October 15, 2003

Modern taboos

In the Wall Street Journal today, William McGowan, author of “Coloring the News”, talks about responses to his book and wonders, “Why are journalists afraid to debate the excesses of diversity?”

My experiences with "Coloring the News" confirmed that there are sanctions for speaking out too candidly about this subject. Traveling through the intersection of journalism and our nation's racial tensions requires a hard head, if not a helmet. Though some reviewers gave the book's arguments and evidence fair treatment, there were many instances when the unacknowledged ideological leanings of a news organization or professional groups made constructive dialogue all but impossible.

Many journalists were all too ready to read racial ill will into the book's critique of the diversity crusade or to dismiss it as a "right wing" screed and describe me as some kind of conservative ideologue with an agenda. While some critics showed an almost religious attachment to the concept of diversity, frustrating rational discourse, others did their best to discredit it with blithe dismissals or unfounded charges about the book's "dubious scholarship." With some I sensed that the distancing they did from the book was to avoid coloring their own career prospects.
Anthropologist Jonathan Friedman has talked extensively about this sort of thing. In an article called Rhinoceros II (pdf), he looked at the way associationism (as opposed to rational argument) is used to stifle debate and restrict research not deemed to be politically correct.
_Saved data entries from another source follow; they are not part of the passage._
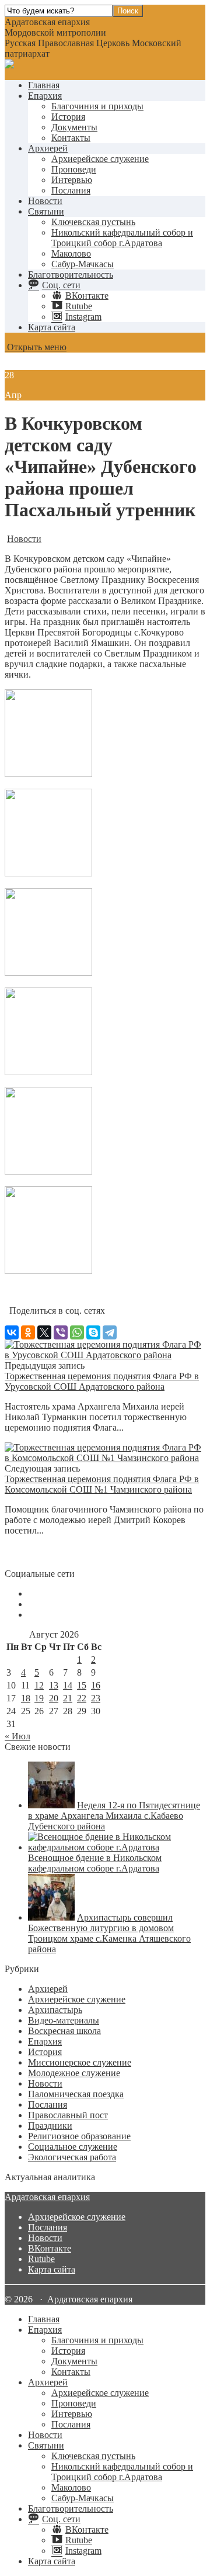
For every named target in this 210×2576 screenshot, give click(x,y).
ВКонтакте (49, 2248)
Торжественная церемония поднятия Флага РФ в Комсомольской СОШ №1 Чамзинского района (102, 1484)
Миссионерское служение (79, 2062)
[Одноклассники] (28, 1332)
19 (39, 1698)
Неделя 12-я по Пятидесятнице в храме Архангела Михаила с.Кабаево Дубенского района (114, 1815)
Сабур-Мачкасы (82, 264)
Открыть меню (35, 347)
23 (95, 1698)
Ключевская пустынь (93, 222)
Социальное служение (72, 2147)
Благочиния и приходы (97, 106)
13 (53, 1685)
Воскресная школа (64, 2031)
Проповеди (73, 169)
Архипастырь (55, 2010)
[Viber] (61, 1332)
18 (25, 1698)
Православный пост (68, 2115)
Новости (45, 201)
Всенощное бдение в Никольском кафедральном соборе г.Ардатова (95, 1863)
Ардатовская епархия (47, 2197)
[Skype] (93, 1332)
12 (39, 1685)
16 (95, 1685)
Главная (44, 85)
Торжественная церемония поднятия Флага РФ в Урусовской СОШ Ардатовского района (102, 1381)
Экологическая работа (72, 2157)
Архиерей (48, 148)
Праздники (50, 2125)
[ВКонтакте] (12, 1332)
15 (81, 1685)
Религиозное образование (79, 2136)
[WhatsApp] (77, 1332)
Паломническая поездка (76, 2094)
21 (67, 1698)
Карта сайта (51, 327)
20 (53, 1698)
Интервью (71, 180)
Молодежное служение (74, 2073)
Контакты (70, 138)
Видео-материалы (63, 2020)
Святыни (46, 211)
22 (81, 1698)
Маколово (71, 253)
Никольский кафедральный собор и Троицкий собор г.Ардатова (122, 237)
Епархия (45, 96)
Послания (70, 190)
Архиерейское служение (100, 159)
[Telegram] (110, 1332)
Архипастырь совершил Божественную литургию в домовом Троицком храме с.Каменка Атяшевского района (109, 1933)
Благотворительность (70, 274)
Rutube (41, 2259)
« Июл (17, 1736)
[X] (44, 1332)
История (68, 117)
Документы (74, 127)
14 (67, 1685)
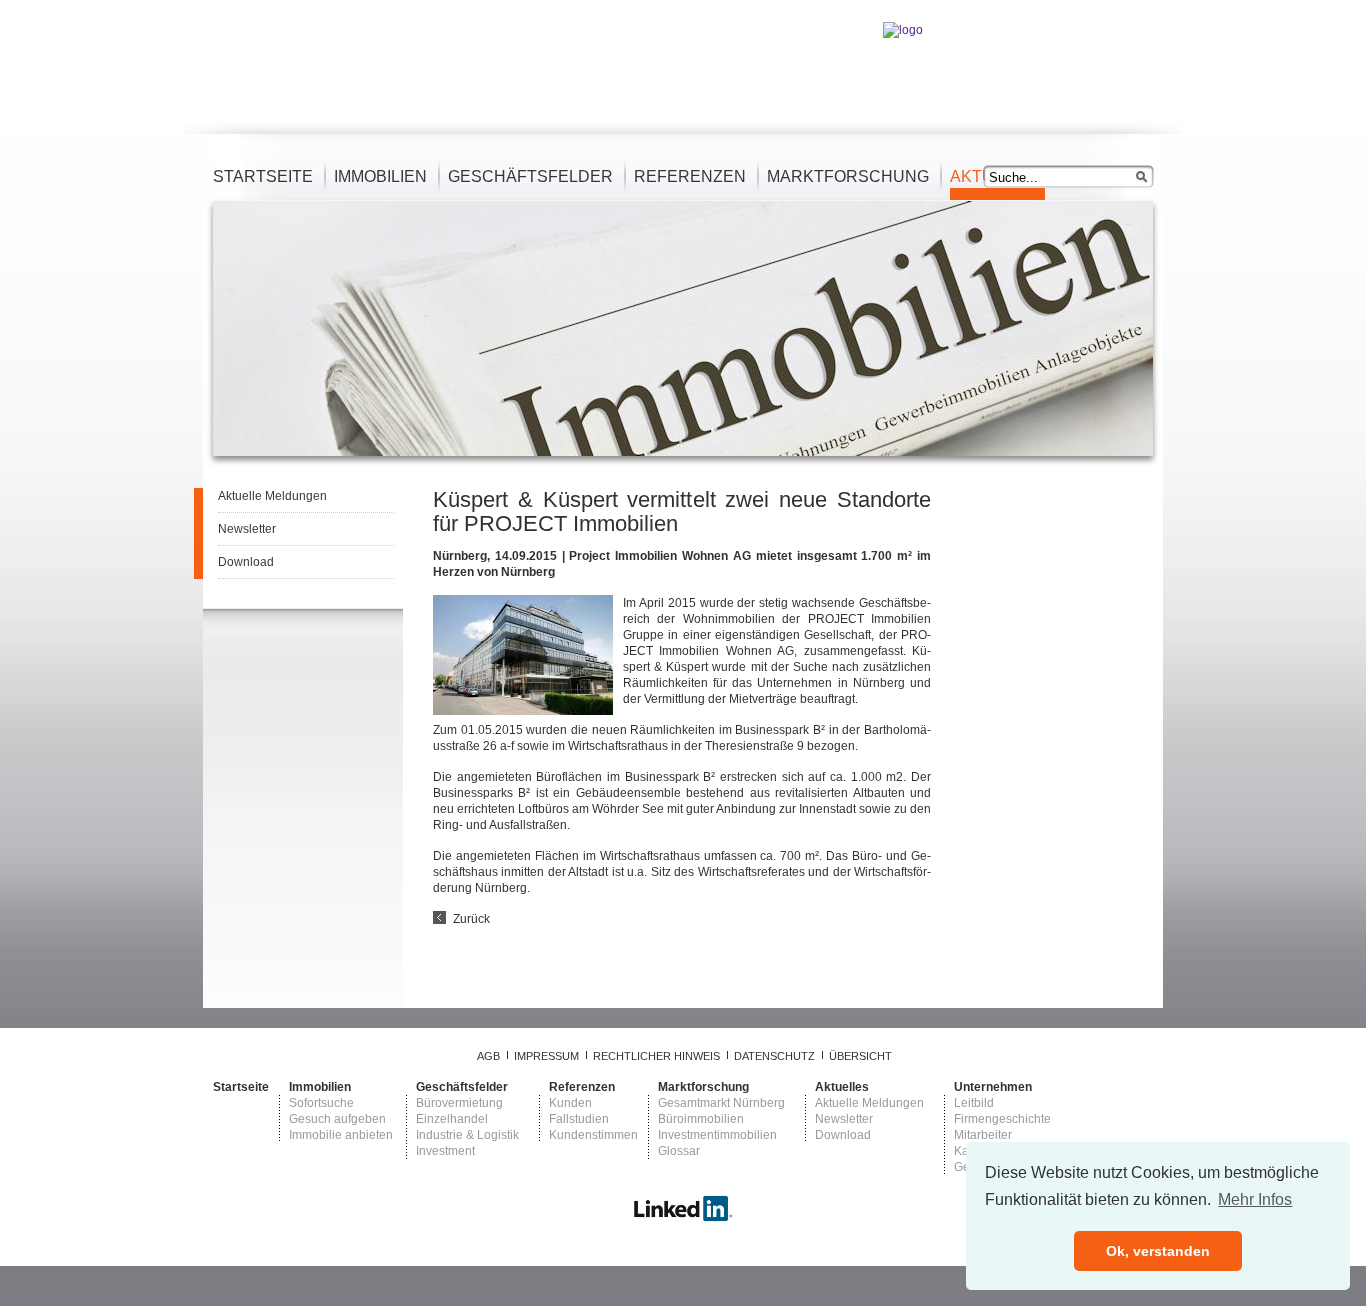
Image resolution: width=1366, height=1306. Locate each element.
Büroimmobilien (701, 1119)
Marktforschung (848, 176)
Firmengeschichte (1002, 1119)
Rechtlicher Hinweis (656, 1056)
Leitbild (974, 1103)
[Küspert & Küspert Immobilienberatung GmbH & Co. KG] (683, 1218)
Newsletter (247, 529)
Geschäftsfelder (530, 176)
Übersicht (860, 1056)
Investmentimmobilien (717, 1135)
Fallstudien (579, 1119)
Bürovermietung (459, 1103)
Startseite (263, 176)
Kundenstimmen (593, 1135)
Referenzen (690, 176)
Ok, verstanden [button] (1158, 1251)
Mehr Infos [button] (1255, 1199)
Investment (445, 1151)
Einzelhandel (452, 1119)
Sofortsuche (321, 1103)
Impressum (546, 1056)
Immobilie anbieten (341, 1135)
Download (246, 562)
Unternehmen (993, 1087)
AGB (488, 1056)
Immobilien (380, 176)
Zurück (471, 919)
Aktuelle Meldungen (272, 496)
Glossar (679, 1151)
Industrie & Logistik (467, 1135)
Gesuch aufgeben (337, 1119)
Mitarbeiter (983, 1135)
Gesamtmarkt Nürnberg (721, 1103)
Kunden (570, 1103)
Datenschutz (774, 1056)
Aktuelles (842, 1087)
Like McGowan’s article, Friedman’s piece is also a personal story, which describes the treatment he and his wife received when they conducted a research project into Swedish attitudes to immigration.

[Note: I’ve never been able to get the pdf version of Friedman’s article to load properly, if you have the same problem the google cache is here.

UPDATE
In Friedman's forthcoming work "PC Worlds: The Anthropology of Political Correctness", a whole chapter is devoted to "Rhinoceros II". The book's first six chapters are previewed on-line at Global Anthropology.